Start of Listed records
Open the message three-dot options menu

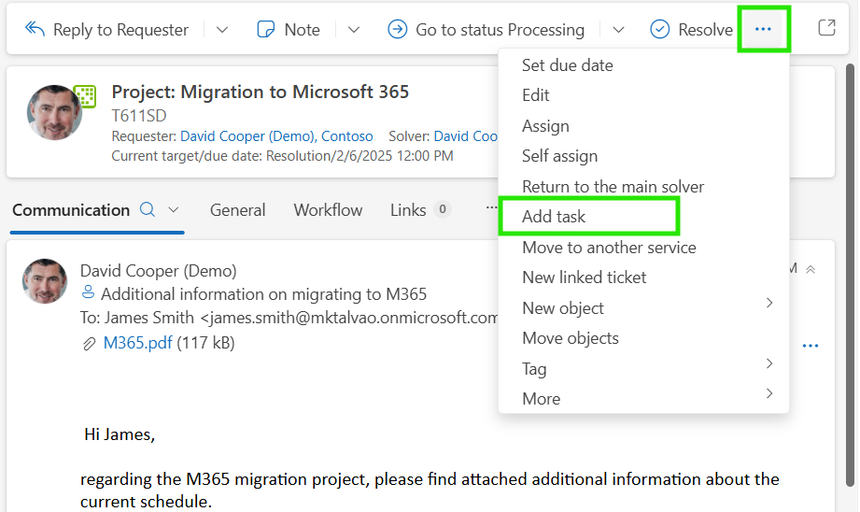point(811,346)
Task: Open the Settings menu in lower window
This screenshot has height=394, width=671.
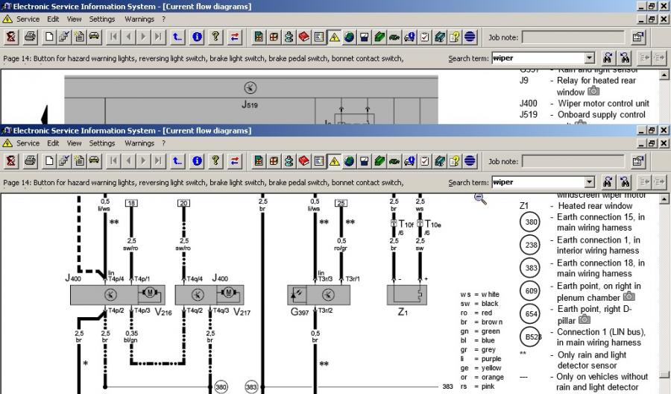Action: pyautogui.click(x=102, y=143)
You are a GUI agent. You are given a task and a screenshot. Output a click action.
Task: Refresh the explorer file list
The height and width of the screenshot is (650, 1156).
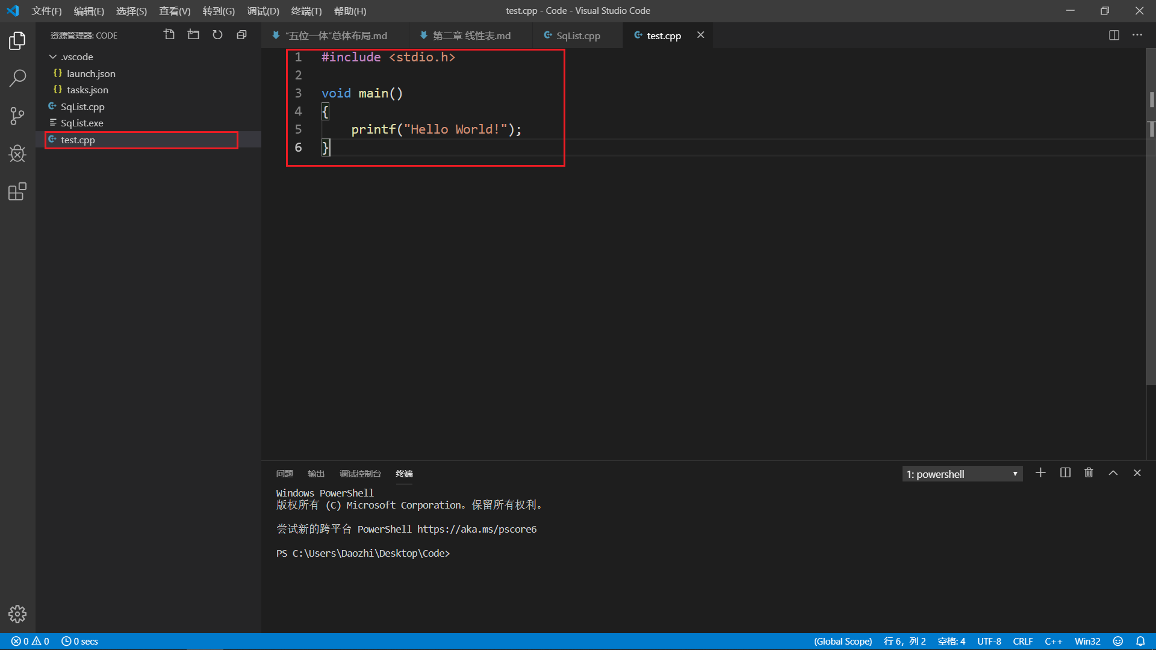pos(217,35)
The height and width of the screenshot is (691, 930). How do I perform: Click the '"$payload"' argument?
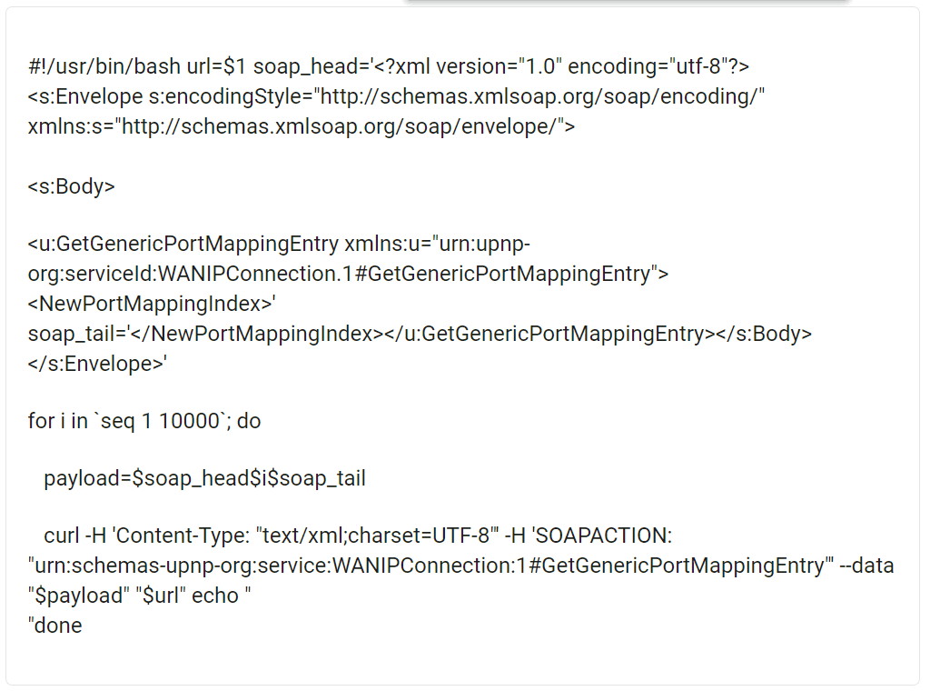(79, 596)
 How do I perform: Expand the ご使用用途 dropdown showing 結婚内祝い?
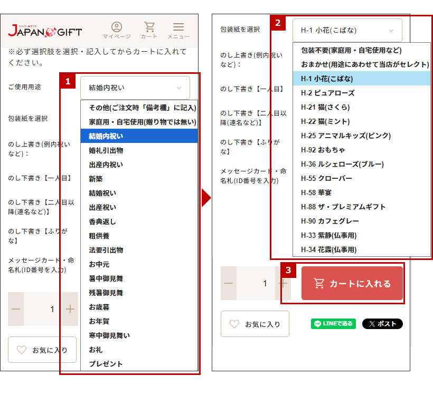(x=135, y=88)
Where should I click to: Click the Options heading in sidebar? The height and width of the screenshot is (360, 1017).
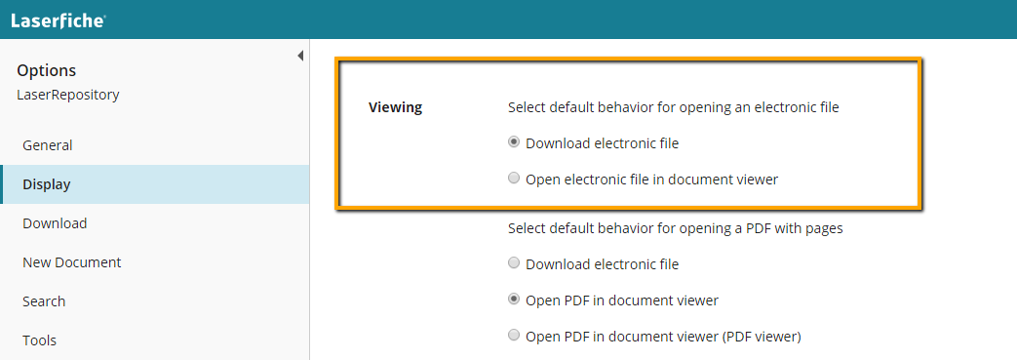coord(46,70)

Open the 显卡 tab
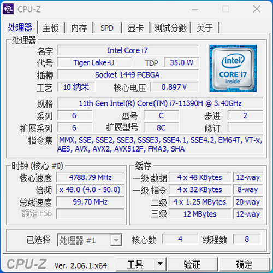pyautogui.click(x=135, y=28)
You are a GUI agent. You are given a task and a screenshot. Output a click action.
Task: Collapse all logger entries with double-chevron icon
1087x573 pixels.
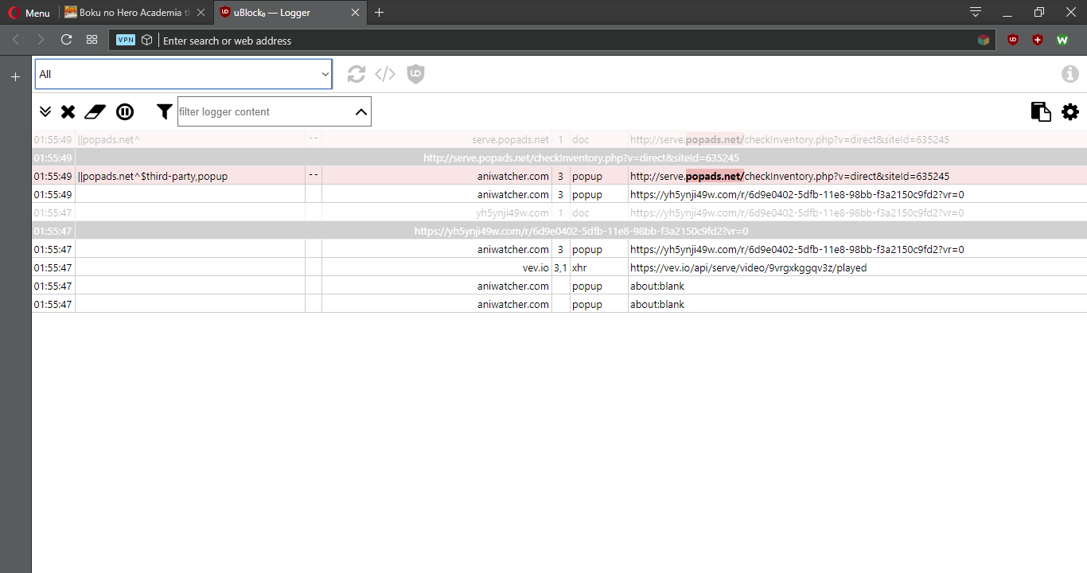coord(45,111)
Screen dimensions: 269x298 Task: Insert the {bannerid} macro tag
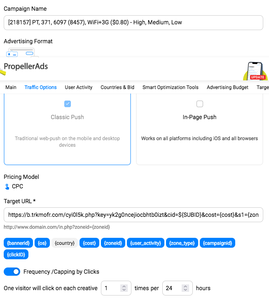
End of Listed records
§ **What is asked**: Find each line in the entries above that contains the word "Open", and copy those lines.

§ **Exercise result**:
Open the message three-dot options menu
Task: Open the Settings menu in lower window
Open the 显卡 tab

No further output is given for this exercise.